------ PASSAGE SHOWN
Learn R Programming

Seurat (version 1.2.1)

mean.var.plot: Identify variable genes

Description

Identifies genes that are outliers on a 'mean variability plot'. First, uses a function to calculate average expression (fxn.x) and dispersion (fxn.y) for each gene. Next, divides genes into num.bin (deafult 20) bins based on their average expression, and calculates z-scores for dispersion within each bin. The purpose of this is to identify variable genes while controlling for the strong relationship between variability and average expression.

Usage

mean.var.plot(object, fxn.x = expMean, fxn.y = logVarDivMean, do.plot = TRUE, set.var.genes = TRUE, do.text = TRUE, x.low.cutoff = 4, x.high.cutoff = 8, y.cutoff = 2, y.high.cutoff = 12, cex.use = 0.5, cex.text.use = 0.5, do.spike = FALSE, pch.use = 16, col.use = "black", spike.col.use = "red", plot.both = FALSE, do.contour = TRUE, contour.lwd = 3, contour.col = "white", contour.lty = 2, num.bin = 20)

Arguments

object
Seurat object
fxn.x
Function to compute x-axis value (average expression). Default is to take the mean of the detected (i.e. non-zero) values
fxn.y
Function to compute y-axis value (dispersion). Default is to take the standard deviation of all values/
do.plot
Plot the average/dispersion relationship
set.var.genes
Set object@var.genes to the identified variable genes (default is TRUE)
do.text
Add text names of variable genes to plot (default is TRUE)
x.low.cutoff
Bottom cutoff on x-axis for identifying variable genes
x.high.cutoff
Top cutoff on x-axis for identifying variable genes
y.cutoff
Bottom cutoff on y-axis for identifying variable genes
y.high.cutoff
Top cutoff on y-axis for identifying variable genes
cex.use
Point size
cex.text.use
Text size
do.spike
FALSE by default. If TRUE, color all genes starting with ^ERCC a different color
pch.use
Pch value for points
col.use
Color to use
spike.col.use
if do.spike, color for spike-in genes
plot.both
Plot both the scaled and non-scaled graphs.
do.contour
Draw contour lines calculated based on all genes
contour.lwd
Contour line width
contour.col
Contour line color
contour.lty
Contour line type
num.bin
Total number of bins to use in the scaled analysis (default is 20)

Value

Returns a Seurat object, placing variable genes in object@var.genes. The result of all analysis is stored in object@mean.var

Details

Exact parameter settings may vary empirically from dataset to dataset, and based on visual inspection of the plot. Setting the y.cutoff parameter to 2 identifies genes that are more than two standard deviations away from the average dispersion within a bin. The default X-axis function is the mean expression level, and for Y-axis it is the log(Variance/mean). All mean/variance calculations are not performed in log-space, but the results are reported in log-space - see relevant functions for exact details.
------------
------ DATASET CONTENT
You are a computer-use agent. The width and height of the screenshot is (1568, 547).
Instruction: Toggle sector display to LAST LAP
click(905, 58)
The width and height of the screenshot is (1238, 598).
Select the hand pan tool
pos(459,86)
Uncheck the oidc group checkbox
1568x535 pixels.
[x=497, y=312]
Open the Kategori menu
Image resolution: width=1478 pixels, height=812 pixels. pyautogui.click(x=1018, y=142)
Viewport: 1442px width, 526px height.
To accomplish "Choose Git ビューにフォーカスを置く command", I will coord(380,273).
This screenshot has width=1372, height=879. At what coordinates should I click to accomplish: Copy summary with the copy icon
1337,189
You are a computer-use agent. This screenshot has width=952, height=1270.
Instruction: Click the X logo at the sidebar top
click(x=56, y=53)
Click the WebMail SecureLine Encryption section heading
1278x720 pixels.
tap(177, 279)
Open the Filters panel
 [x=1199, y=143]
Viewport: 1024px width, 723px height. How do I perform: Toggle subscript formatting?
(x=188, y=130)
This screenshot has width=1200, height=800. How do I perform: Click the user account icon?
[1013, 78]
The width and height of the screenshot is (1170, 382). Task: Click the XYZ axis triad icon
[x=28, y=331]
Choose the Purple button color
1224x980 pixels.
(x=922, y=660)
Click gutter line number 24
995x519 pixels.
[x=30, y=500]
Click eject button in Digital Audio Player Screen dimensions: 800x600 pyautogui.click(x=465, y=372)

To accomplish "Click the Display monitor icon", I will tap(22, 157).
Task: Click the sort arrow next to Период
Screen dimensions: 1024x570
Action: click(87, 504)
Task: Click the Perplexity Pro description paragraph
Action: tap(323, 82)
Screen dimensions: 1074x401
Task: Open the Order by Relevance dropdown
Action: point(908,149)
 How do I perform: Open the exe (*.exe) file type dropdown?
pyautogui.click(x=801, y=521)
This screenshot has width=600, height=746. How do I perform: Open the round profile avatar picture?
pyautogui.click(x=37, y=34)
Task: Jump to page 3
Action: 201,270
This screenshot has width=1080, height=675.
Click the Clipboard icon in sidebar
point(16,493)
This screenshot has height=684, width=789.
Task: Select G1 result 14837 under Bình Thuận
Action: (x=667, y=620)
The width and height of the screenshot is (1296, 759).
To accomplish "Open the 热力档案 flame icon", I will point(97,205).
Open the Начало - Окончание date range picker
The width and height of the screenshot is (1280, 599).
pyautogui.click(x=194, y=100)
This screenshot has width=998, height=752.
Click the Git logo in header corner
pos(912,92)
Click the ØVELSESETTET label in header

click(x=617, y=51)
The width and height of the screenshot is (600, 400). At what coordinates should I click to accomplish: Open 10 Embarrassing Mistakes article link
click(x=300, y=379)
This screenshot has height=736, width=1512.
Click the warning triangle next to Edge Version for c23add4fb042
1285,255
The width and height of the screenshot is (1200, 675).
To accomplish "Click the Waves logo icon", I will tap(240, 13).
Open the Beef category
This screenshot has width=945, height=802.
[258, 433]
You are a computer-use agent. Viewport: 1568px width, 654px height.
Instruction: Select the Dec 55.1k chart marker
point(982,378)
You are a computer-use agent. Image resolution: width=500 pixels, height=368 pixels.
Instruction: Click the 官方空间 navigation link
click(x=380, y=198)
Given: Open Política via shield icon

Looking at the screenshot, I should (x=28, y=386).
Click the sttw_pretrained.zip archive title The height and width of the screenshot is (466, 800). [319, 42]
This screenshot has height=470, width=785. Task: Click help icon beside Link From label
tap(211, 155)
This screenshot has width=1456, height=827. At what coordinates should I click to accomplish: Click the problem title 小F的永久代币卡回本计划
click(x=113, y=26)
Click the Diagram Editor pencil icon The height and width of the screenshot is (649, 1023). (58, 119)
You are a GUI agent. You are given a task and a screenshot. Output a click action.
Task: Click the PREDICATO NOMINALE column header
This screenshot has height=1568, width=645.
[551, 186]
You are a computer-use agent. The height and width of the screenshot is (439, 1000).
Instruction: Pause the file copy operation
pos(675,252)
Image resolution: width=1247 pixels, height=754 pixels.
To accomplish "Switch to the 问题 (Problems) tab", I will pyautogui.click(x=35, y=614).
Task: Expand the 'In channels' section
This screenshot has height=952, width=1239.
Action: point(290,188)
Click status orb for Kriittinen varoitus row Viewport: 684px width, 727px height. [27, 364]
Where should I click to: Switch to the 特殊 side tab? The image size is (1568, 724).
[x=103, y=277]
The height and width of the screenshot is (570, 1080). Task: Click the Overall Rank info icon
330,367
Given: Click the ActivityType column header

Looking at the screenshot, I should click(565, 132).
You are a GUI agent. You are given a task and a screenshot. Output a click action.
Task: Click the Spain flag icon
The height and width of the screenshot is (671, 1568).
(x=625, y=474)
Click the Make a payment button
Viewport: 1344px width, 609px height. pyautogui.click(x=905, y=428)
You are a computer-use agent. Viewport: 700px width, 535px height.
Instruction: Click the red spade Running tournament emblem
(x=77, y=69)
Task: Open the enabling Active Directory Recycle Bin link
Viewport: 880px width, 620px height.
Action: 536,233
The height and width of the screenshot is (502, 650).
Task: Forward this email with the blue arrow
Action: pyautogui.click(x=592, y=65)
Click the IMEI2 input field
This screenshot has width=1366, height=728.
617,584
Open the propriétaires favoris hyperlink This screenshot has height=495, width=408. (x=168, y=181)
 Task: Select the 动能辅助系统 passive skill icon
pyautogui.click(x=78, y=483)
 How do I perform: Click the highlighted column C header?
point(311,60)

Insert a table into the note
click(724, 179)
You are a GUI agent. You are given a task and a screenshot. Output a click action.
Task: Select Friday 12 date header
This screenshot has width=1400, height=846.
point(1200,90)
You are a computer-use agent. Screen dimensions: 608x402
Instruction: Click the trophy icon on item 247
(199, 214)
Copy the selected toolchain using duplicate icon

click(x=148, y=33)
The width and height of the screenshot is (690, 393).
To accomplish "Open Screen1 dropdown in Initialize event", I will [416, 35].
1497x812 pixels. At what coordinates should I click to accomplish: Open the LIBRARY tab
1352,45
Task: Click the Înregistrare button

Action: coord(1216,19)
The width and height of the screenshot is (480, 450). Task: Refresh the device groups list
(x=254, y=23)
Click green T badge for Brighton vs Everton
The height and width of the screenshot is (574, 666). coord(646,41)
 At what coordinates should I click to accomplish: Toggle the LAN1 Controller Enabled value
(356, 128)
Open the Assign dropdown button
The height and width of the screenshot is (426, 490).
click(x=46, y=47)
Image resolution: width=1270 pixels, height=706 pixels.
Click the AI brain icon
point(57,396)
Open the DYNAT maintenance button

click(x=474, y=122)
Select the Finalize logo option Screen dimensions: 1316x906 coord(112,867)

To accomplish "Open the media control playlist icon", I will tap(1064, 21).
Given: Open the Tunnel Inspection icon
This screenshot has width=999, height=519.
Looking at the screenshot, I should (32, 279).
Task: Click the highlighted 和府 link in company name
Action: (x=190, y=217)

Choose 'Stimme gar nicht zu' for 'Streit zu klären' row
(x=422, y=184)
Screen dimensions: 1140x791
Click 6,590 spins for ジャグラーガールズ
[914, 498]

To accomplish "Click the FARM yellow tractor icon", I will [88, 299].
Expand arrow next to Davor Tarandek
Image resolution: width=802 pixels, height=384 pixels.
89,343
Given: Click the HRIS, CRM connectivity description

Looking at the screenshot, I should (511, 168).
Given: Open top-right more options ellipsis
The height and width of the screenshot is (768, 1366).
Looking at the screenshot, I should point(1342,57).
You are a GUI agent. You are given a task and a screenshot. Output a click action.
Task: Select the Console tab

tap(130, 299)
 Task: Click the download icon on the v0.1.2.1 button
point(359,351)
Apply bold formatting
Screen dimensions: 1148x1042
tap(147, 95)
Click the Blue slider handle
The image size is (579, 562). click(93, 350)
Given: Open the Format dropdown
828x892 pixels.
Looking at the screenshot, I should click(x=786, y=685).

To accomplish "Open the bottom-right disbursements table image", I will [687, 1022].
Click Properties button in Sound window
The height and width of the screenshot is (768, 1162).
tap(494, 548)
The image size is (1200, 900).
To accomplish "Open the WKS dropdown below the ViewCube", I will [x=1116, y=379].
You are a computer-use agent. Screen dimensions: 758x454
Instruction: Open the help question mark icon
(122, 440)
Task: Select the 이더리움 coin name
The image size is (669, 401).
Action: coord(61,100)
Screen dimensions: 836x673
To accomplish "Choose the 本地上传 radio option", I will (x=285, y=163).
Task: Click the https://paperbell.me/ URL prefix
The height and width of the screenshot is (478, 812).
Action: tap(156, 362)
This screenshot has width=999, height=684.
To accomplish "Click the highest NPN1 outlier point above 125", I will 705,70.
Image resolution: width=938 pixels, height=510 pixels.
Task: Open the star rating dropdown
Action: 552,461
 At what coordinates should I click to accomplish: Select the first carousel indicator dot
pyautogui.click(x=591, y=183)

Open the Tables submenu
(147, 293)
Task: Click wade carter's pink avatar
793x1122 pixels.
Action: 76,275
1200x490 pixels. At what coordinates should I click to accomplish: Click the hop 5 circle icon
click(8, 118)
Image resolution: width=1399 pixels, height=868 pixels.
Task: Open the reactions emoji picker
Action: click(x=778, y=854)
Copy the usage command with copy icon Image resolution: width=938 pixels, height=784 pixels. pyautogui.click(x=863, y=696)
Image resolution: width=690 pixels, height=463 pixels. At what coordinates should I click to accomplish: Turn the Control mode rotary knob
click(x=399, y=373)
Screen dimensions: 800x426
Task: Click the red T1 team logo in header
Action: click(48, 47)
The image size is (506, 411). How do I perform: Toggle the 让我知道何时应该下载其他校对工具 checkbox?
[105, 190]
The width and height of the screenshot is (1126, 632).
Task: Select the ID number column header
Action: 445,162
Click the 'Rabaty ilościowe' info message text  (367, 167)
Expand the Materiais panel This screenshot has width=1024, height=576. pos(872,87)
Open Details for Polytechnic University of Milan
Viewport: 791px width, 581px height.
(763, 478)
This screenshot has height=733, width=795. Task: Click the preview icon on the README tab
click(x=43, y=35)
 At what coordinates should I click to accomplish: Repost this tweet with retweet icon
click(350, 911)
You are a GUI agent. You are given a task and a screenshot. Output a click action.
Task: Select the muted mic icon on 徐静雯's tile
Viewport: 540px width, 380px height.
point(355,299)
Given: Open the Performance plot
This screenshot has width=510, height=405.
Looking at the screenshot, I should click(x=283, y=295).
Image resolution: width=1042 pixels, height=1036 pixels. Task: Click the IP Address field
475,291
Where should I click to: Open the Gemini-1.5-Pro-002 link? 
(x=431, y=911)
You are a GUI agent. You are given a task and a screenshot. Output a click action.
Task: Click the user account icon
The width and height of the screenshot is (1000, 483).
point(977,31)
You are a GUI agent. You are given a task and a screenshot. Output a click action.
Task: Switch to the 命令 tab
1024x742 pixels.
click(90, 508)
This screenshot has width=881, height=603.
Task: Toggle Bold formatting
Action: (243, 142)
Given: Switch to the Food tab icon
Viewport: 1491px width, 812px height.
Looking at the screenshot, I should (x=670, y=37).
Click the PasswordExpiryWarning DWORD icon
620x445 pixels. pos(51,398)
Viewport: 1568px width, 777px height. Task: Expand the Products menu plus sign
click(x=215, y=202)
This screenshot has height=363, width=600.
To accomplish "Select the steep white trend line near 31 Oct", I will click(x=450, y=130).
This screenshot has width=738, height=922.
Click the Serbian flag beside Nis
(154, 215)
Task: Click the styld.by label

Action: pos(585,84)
------------
> _THE TASK_
Translate this sentence from the mean.var.plot documentation into Spanish: "Setting the y.cutoff parameter to 2 identifies genes that are more than two standard deviations away from the average dispersion within a bin."

> _RESPONSE FOR THIS EXERCISE_
Establecer el parámetro y.cutoff en 2 identifica los genes que se encuentran a más de dos desviaciones estándar de la dispersión media dentro de un intervalo.